L’Anm ha svolto un ruolo molto rilevante nel combattere le fortissime resistenze all’ attuazione della Costituzione, iniziate subito dopo la sua entrata in vigore e, come vediamo, ancora non completamente superate. Nel suo congresso di Gardone del settembre 1965, fu approvata all’unanimità una mozione con la quale si afferma che il giudice “ deve essere consapevole della portata politico-costituzionale della propria funzione di garanzia, così da assicurare, pur negli invalicabili confini della sua subordinazione alla legge, un’applicazione della norma conforme alle finalità fondamentali volute dalla Costituzione”.
Oggi su 9.657 magistrati in servizio 9.149 sono iscritti all’Associazione.
Come ricorda il documento approvato all’unanimità dal Comitato direttivo l’8 luglio scorso, l’ANM nel corso degli ultimi settanta anni “ è stata voce libera ed ascoltata, perché è la voce di chi esercita un ruolo essenziale nella vita della Repubblica, e per questo è portatrice di conoscenze e fautrice di proposte, in quanto animata dal solo proposito di rendere migliore il difficile compito dell’esercizio della giurisdizione, presidio dei diritti e delle libertà dei cittadini. Lungi dall’essere un’interferenza, è la pretesa di essere ascoltati perché portatori di conoscenze ed esperienze proprie del nostro ruolo; e perché tra i compiti – altissimi – della nostra Associazione vi è quello, irrinunciabile, di presidiare i valori essenziali dell’indipendenza e dell’autonomia, e di tutti quelli che vi sono indefettibilmente collegati. Ecco perché non rinunceremo mai a far sentire la nostra voce; ed ascoltarla, da parte di chi ha poi la responsabilità di compiere le scelte come espressione della sovranità popolare, è, per noi, indice, e dimostrazione, della qualità della democrazia.”
Concludo.

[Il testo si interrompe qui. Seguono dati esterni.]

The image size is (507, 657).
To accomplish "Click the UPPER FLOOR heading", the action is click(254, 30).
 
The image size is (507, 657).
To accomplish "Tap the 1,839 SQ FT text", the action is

Nell’Associazione convivono, con reciproco rispetto, e in modo unitario nei momenti più importanti della sua storia, culture e sensibilità diverse, anche articolate in strutture organizzate. I suoi dirigenti, il presidente Santalucia tra questi, hanno sempre affrontato questa non semplice realtà con equilibrio, sapienza e moderazione. Ma quello che soprattutto unisce i magistrati italiani e’ il giuramento di fedeltà alla Costituzione. Per i magistrati italiani, per ogni magistrato italiano, quel giuramento non è l’occasione per mettere il vestito delle occasioni importanti. E una cosa molto seria, è il momento in cui la Costituzione entra nella loro mente e nel loro cuore. Per rimanerci. Perfino quando per ragioni di età dovranno togliersi la toga dalle spalle.